好調な業績を支えたのは国際線需要の高まりです。訪日外国人客の需要が旺盛だったことに加え、日本発のビジネス需要も継続して見られました。さらに、燃油サーチャージの引き上げや、中東の外国航空会社が運休を余儀なくされたことによる需給の引き締まりを収益管理に活かし、単価を大幅に押し上げることに成功しています。国内旅客についても単価上昇が確認されました。
コスト面では、航空燃油費が円安の影響も受けて同58.4%増の1488億円に膨らみ、前年同期から548億円も増加しました。この結果、営業費用全体は同18.7%増の5168億円へと拡大し、収益性を大きく圧迫しました。フルサービスキャリア事業とLCC事業はいずれも赤字に陥ったものの、マイルや金融・コマース関連の非航空事業が利益を確保し、連結全体としての黒字維持に貢献しました。
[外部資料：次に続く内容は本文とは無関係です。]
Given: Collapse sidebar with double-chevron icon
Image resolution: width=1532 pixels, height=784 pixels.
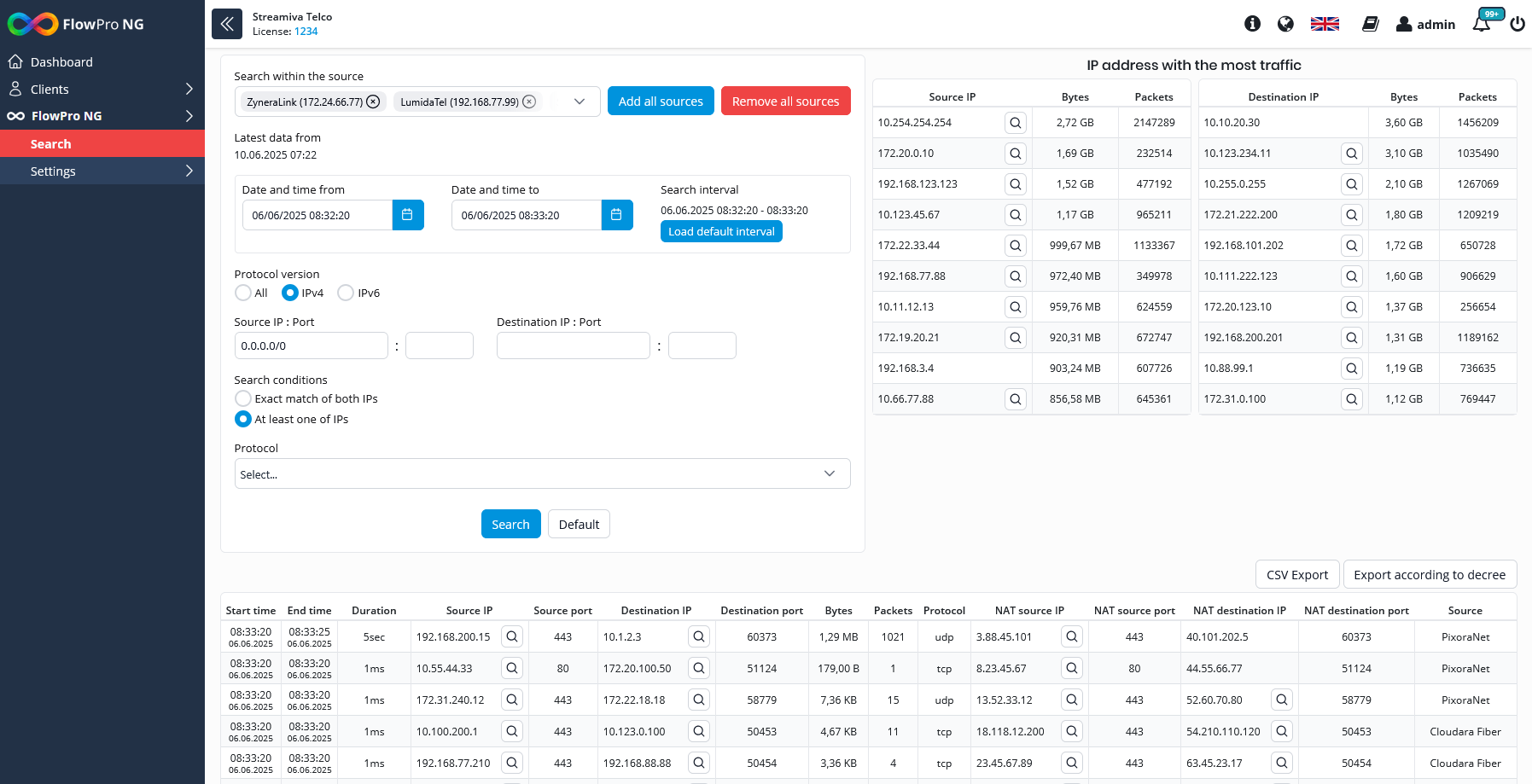Looking at the screenshot, I should (x=227, y=24).
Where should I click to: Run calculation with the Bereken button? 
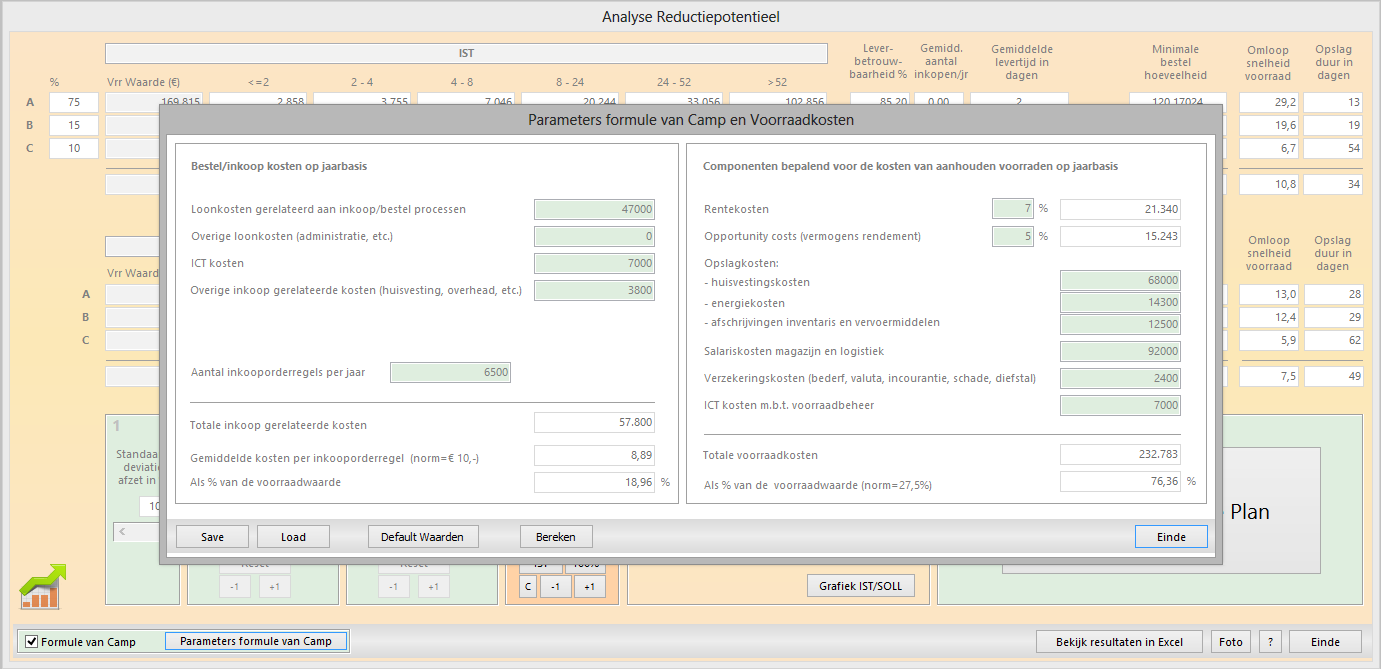556,537
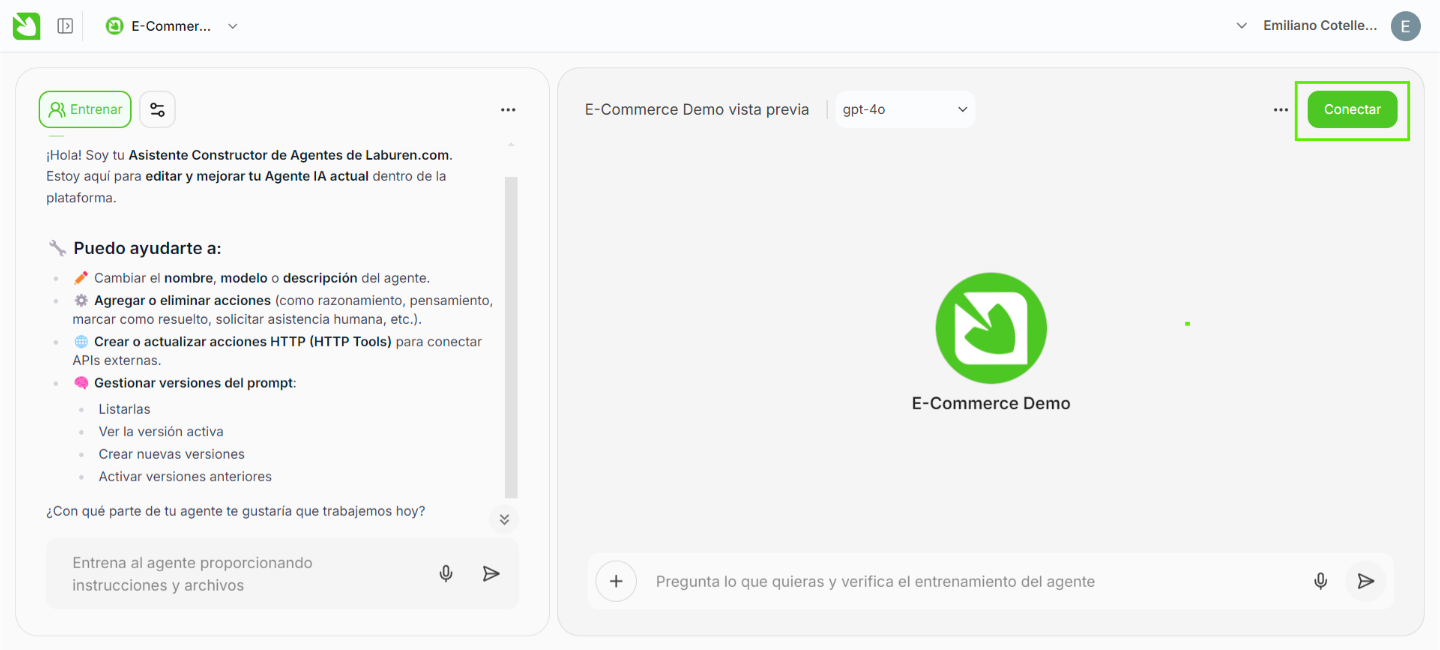
Task: Open the preview panel three-dots menu
Action: (1280, 110)
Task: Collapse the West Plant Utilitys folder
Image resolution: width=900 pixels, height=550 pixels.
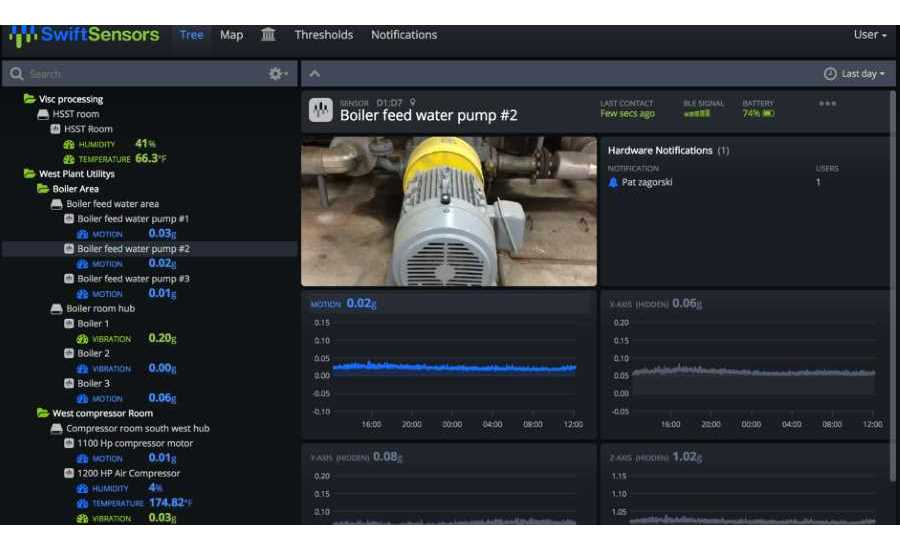Action: (x=30, y=174)
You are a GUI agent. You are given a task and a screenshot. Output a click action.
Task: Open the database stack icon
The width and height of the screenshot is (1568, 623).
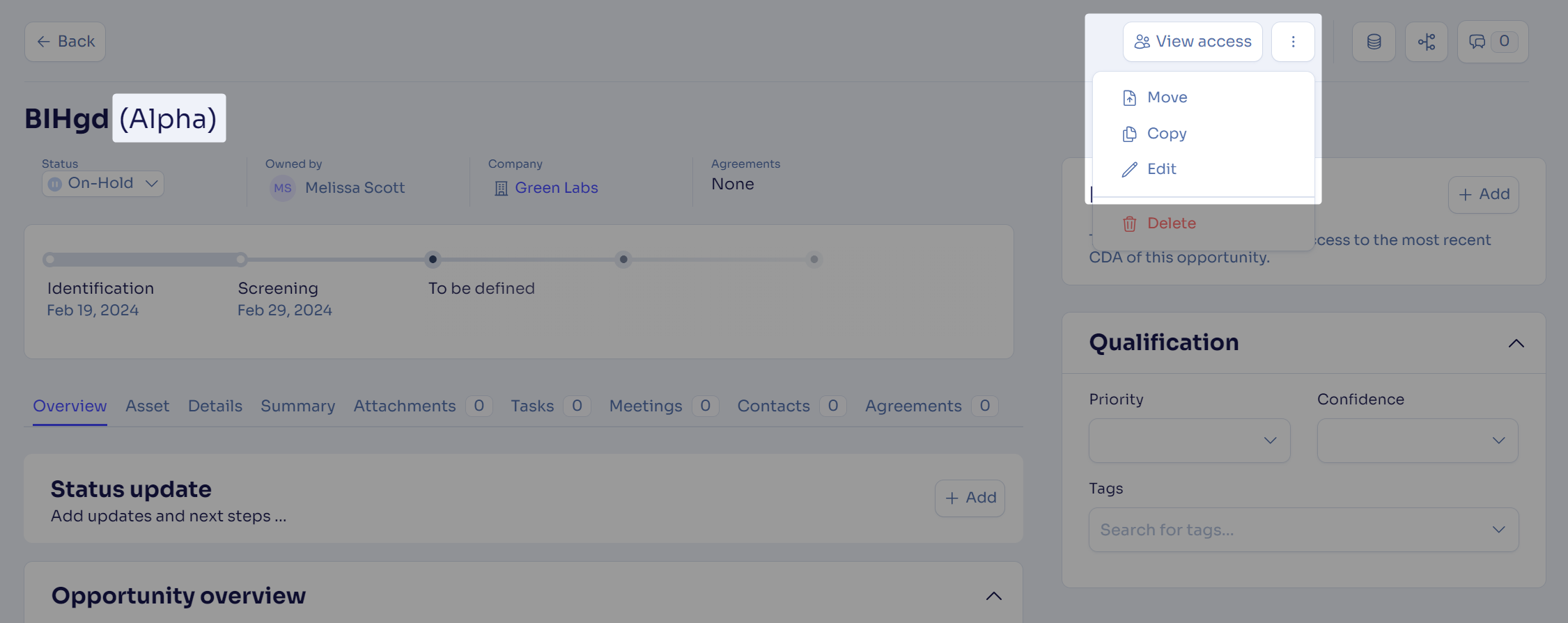(x=1374, y=42)
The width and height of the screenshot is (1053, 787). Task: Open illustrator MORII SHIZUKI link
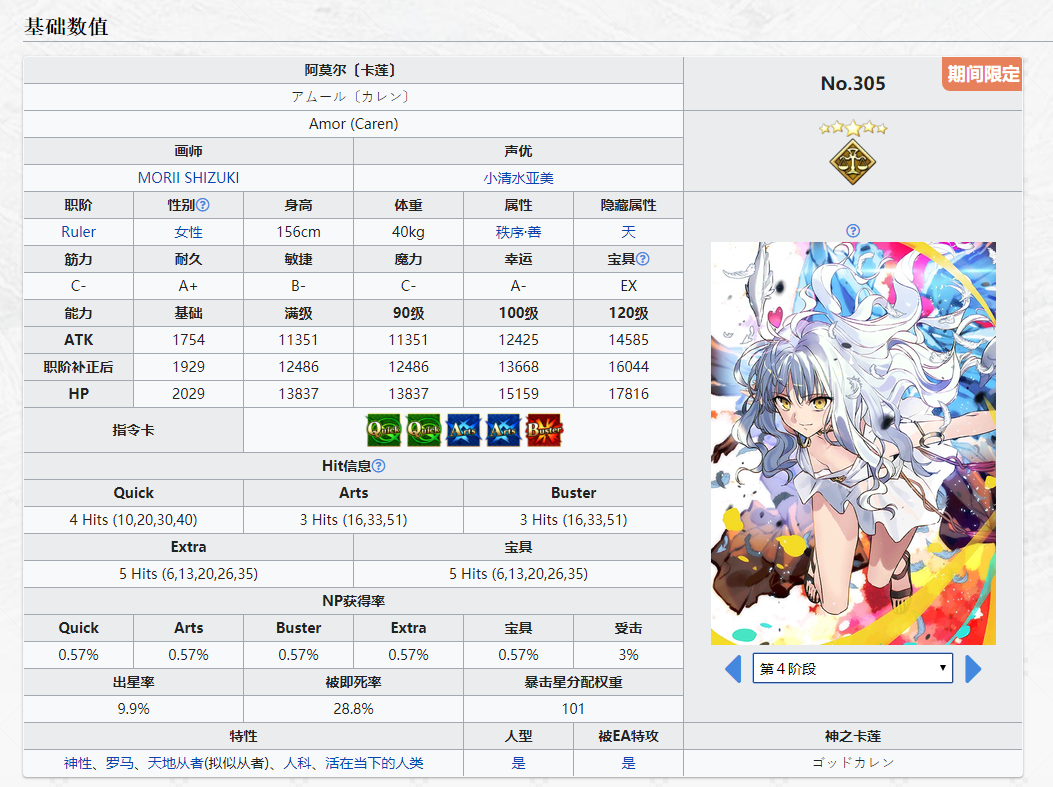tap(188, 178)
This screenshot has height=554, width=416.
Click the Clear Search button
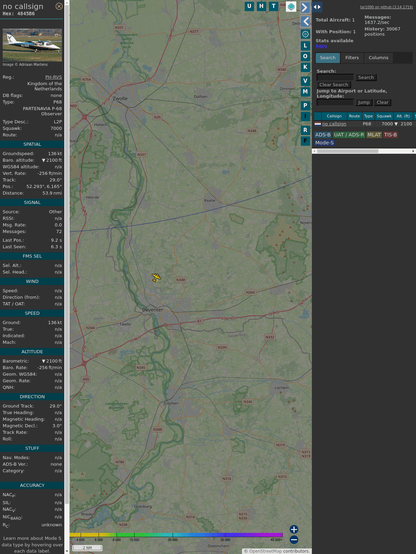(334, 85)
会社側は2027年3月期通期の連結純利益予想について、従来通り前年比20.1%減の1100億円で据え置いており、年間配当予想も前年実績と同額の1株あたり96円で変更していません。
燃油サーチャージの高止まりに懸念、副社長が言及
JALの斎藤祐二副社長は3日の記者会見で、国際線の航空運賃に上乗せしている燃油サーチャージについて言及しました。現在は非常に高いレベルにあるものの、段階的に下がってくるのは9月以降になる見通しだと説明しています。
また、今後の見通しについて斎藤副社長は「7~9月期は日本発の観光需要で稼ぎたい時期だが、燃油サーチャージの値上げが懸念材料だ」との認識を示しました。ANAホールディングスも同様に4~6月期は売上高が過去最高となる一方、燃料費高騰の影響で減益となっており、燃油コストの高止まりは業界全体の共通課題となっています。JALは今年6月に生命保険会社ライフネット生命保険を持分法適用会社とするなど、航空事業の下押し圧力を吸収する非航空事業の拡大にも力を入れています。